*** Opening Text block ***

From A Dance with Dragon's Jon VII, the action at the wall heads North and all his broad strategic vision is taken up in issues that prevent him looking below the Neck and giving us direct links to what is happening in King's Landing. We learn that Stannis has taken Deepwood Motte and Alysanne Mormont has burnt Balon's fleet in the North. Roose is heading to Winterfell for the wedding, but has not got there yet.

In Jon VIII, Val goes off on what is apparently a month-long mission to find Tormund (at least, they will meet again under the 'first night' of the next full moon). Selyse announces she is travelling from Eastwatch to the Nightfort. In Jon IX, Selyse arrives with Tycho Nestorious, and suggests they send a raven to Stannis at Deepwood Motte to say she will be at the Nightfort. She only intends to stay a few days. Nestorious tells Jon Cersei has failed to pay the Iron Throne repayments. Jon tells Tycho "“When last we heard, His Grace was marching on Winterfell to confront Lord Bolton and his allies. You may seek him there if you wish, "...“I can provide you with horses, provisions, guides, whatever is required to get you as far as Deepwood Motte. From there you will need to make your own way to Stannis.” Tycho had not seen Sam at Braavos, has heard of strange ships sighted in the Stepstones (perhaps the Golden Company, not Salladhor Saan)"No, these other sails … from farther east, perhaps … one hears queer talk of dragons.”. "Lord Redwyne’s war fleet creeps through the Broken Arm [of Dorne] as well." It is far from definitive, but it is possible this information matches Ch.32 Cersei VII in Feast for Crows.

*** Closing Text block ***
*** Opening Data shown ***

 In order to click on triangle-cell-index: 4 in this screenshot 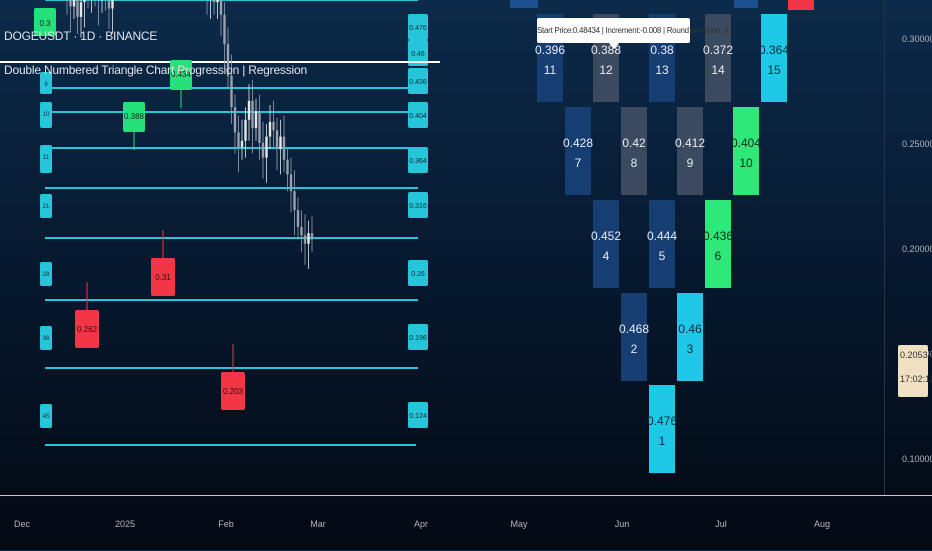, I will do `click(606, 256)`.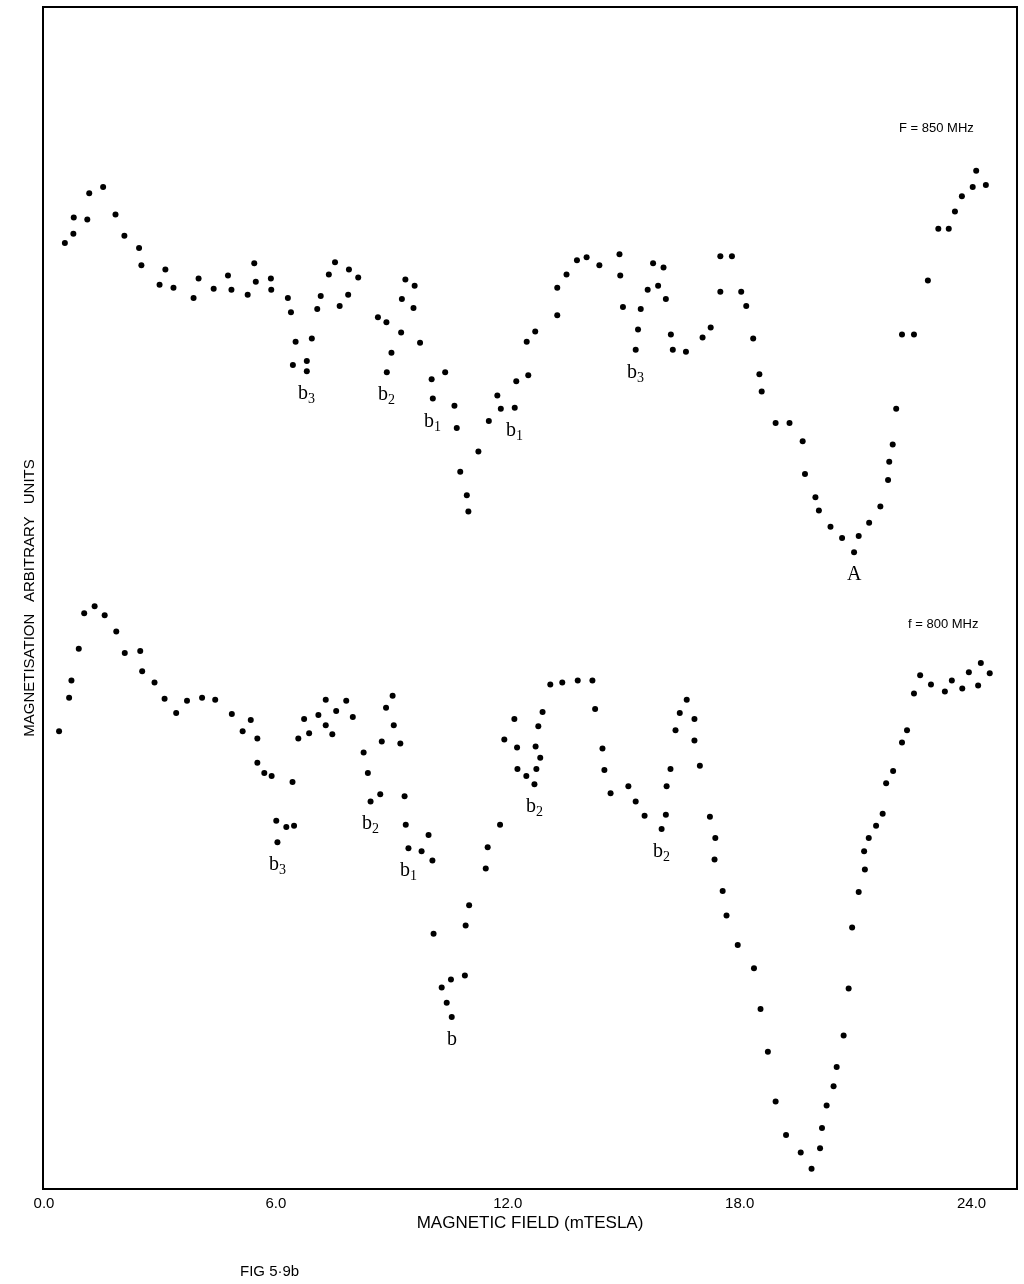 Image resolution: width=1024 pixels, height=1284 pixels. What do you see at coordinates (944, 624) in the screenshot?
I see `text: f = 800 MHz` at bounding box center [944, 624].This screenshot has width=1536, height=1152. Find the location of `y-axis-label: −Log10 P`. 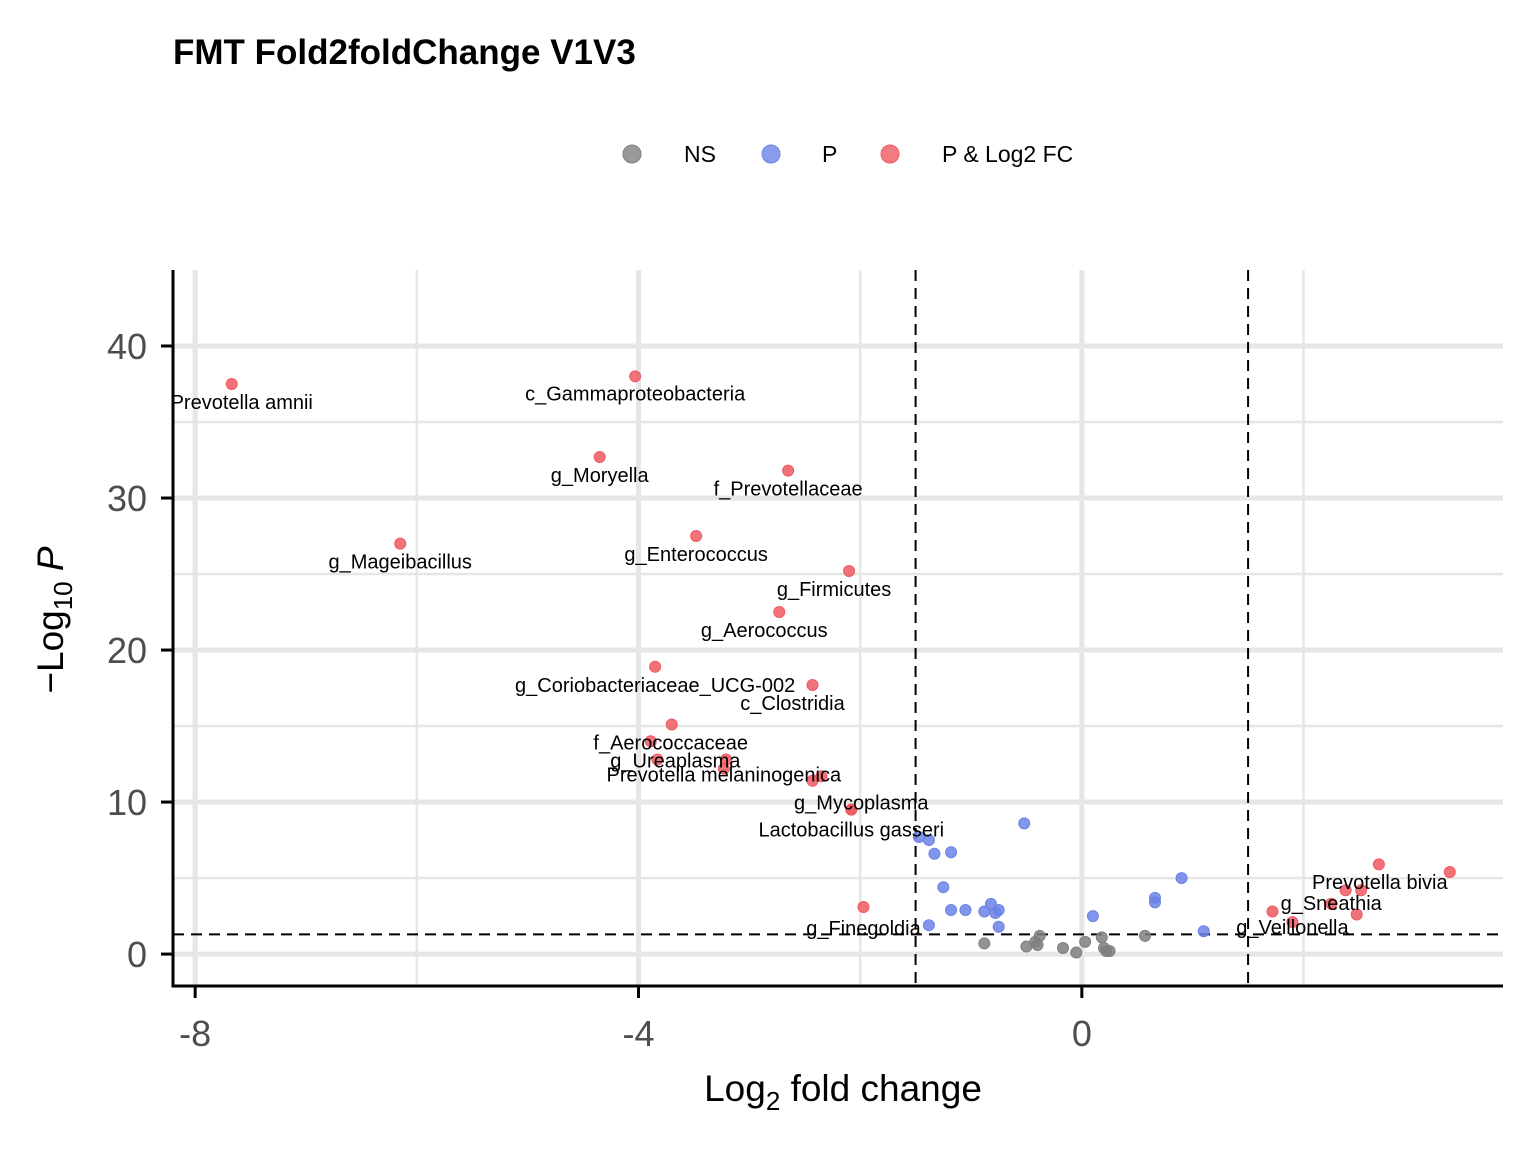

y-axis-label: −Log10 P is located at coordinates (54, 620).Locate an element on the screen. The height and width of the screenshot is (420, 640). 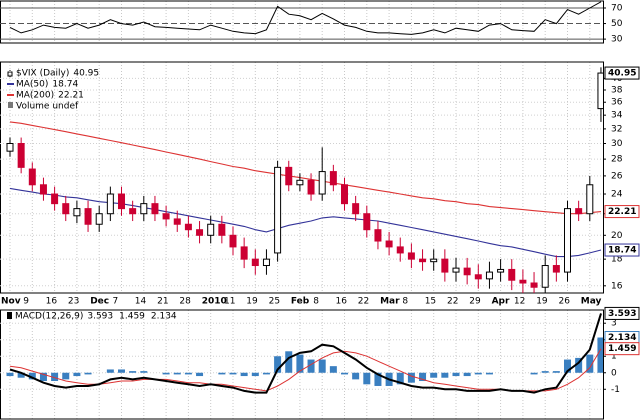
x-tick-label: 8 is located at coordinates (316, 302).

*** Closing Data shown ***
*** Opening Data shown ***

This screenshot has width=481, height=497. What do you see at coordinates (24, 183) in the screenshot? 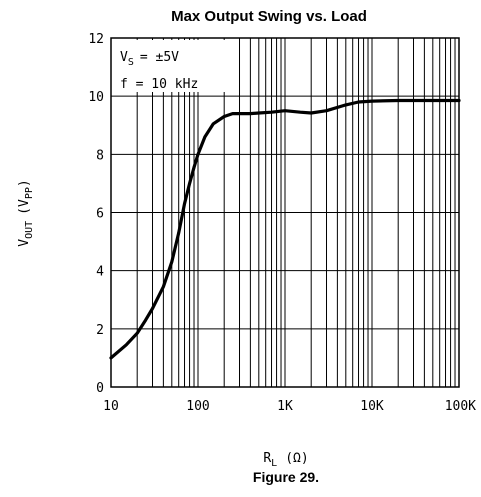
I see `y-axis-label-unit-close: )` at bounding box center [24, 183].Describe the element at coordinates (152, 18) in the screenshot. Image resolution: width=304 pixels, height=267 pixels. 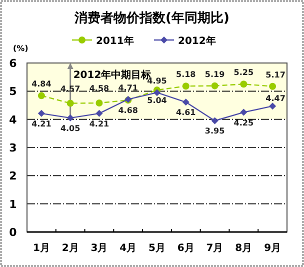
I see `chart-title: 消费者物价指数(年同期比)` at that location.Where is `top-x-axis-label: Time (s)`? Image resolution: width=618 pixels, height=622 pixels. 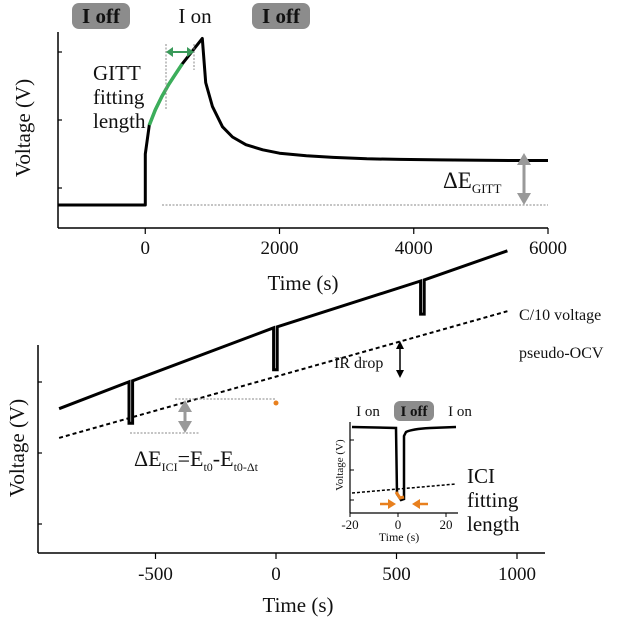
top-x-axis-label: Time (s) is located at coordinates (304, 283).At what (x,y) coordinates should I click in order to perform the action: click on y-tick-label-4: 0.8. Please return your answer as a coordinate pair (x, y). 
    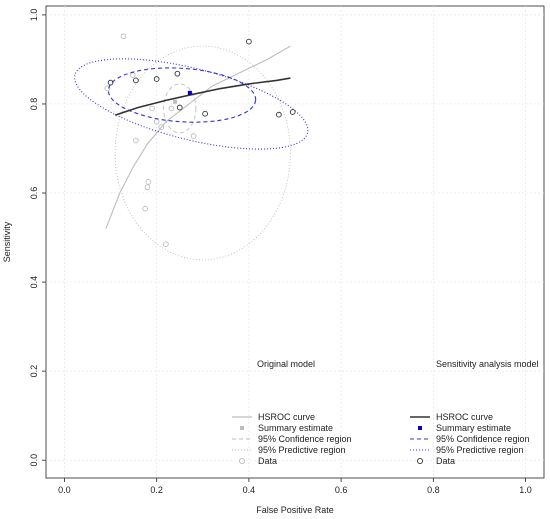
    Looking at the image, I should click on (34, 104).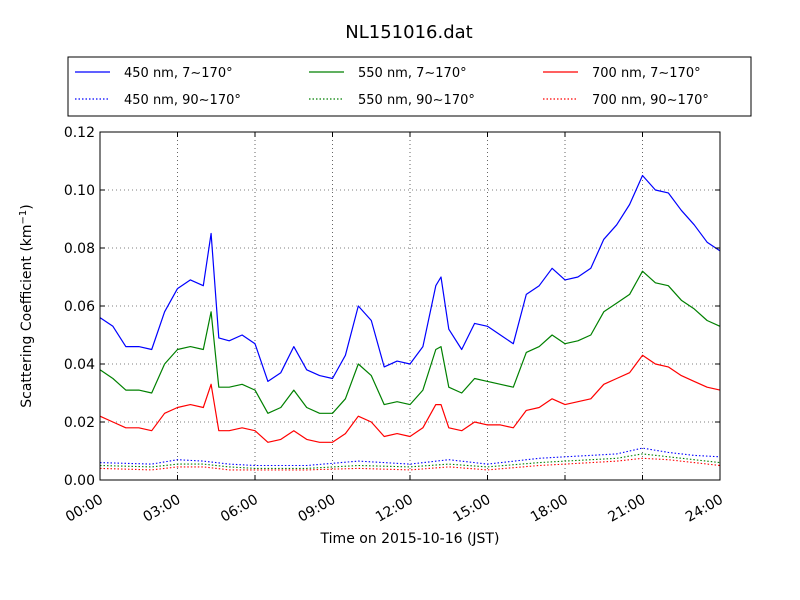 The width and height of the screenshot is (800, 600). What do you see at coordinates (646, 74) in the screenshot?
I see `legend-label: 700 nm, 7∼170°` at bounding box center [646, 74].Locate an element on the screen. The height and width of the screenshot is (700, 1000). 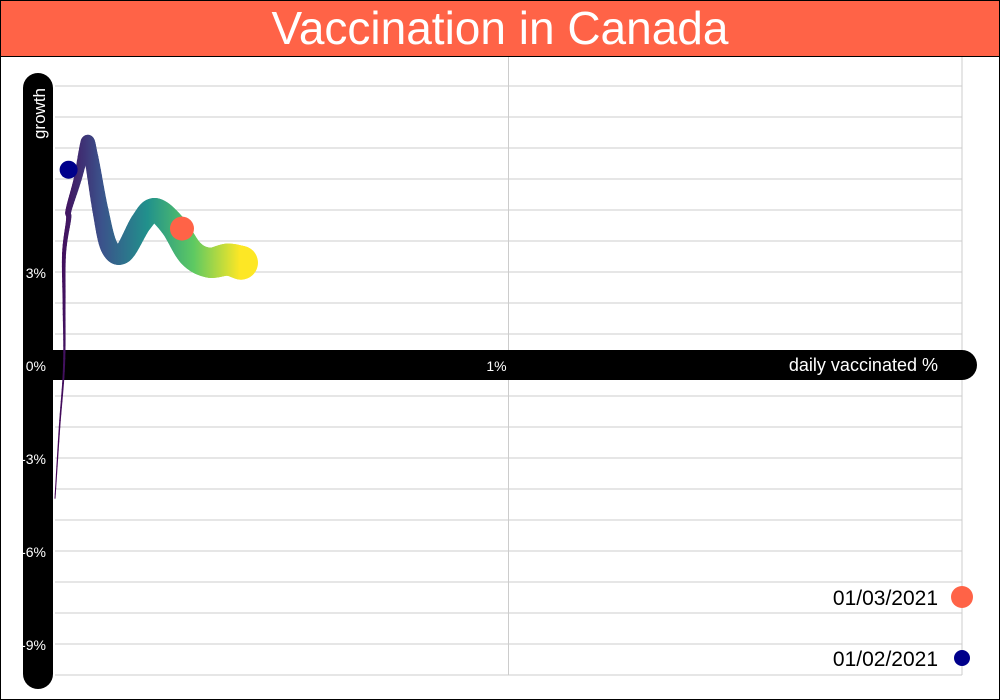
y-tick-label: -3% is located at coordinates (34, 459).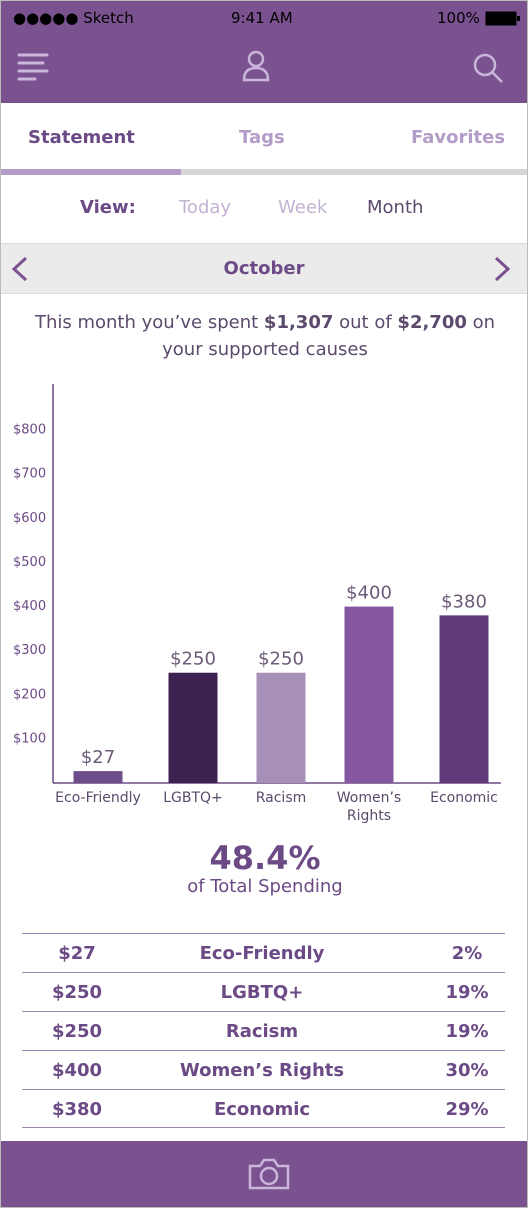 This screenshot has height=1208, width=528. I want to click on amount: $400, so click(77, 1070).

*** Closing Data shown ***
*** Opening Data shown ***

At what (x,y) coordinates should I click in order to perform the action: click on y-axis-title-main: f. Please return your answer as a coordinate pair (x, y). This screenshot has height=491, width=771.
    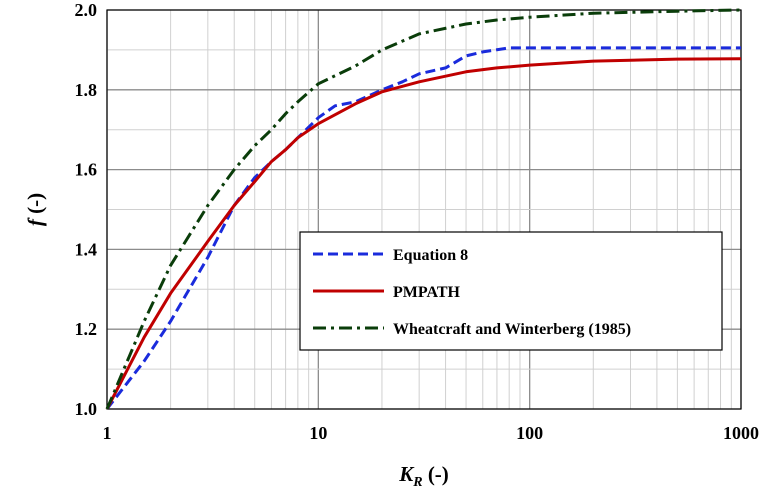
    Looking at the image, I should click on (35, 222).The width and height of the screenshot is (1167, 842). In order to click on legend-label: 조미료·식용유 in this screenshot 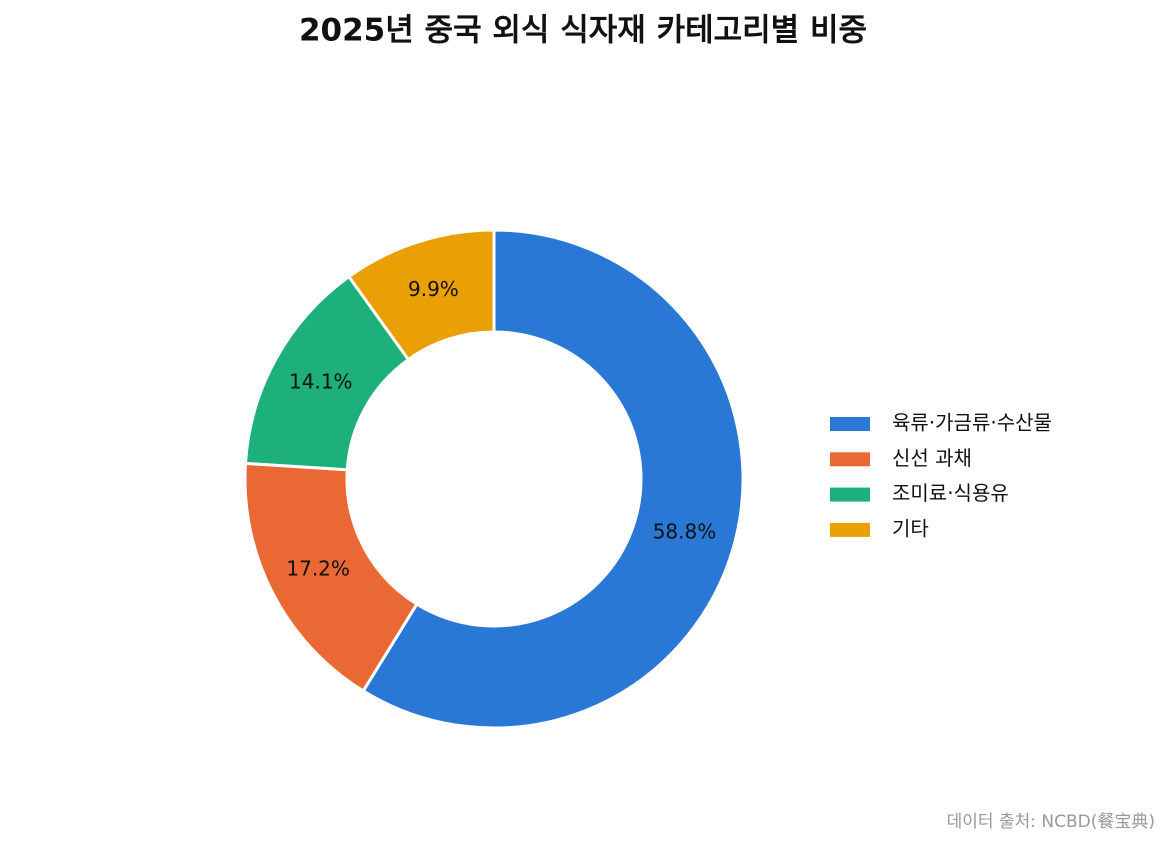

*** Closing Data shown ***

--- Task to carry out ---
From the summary of the Jon chapters above, could you extract the part that opens with "From A Dance" and closes with "got there yet.", copying it word for word?

--- Your solution ---
From A Dance with Dragon's Jon VII, the action at the wall heads North and all his broad strategic vision is taken up in issues that prevent him looking below the Neck and giving us direct links to what is happening in King's Landing. We learn that Stannis has taken Deepwood Motte and Alysanne Mormont has burnt Balon's fleet in the North. Roose is heading to Winterfell for the wedding, but has not got there yet.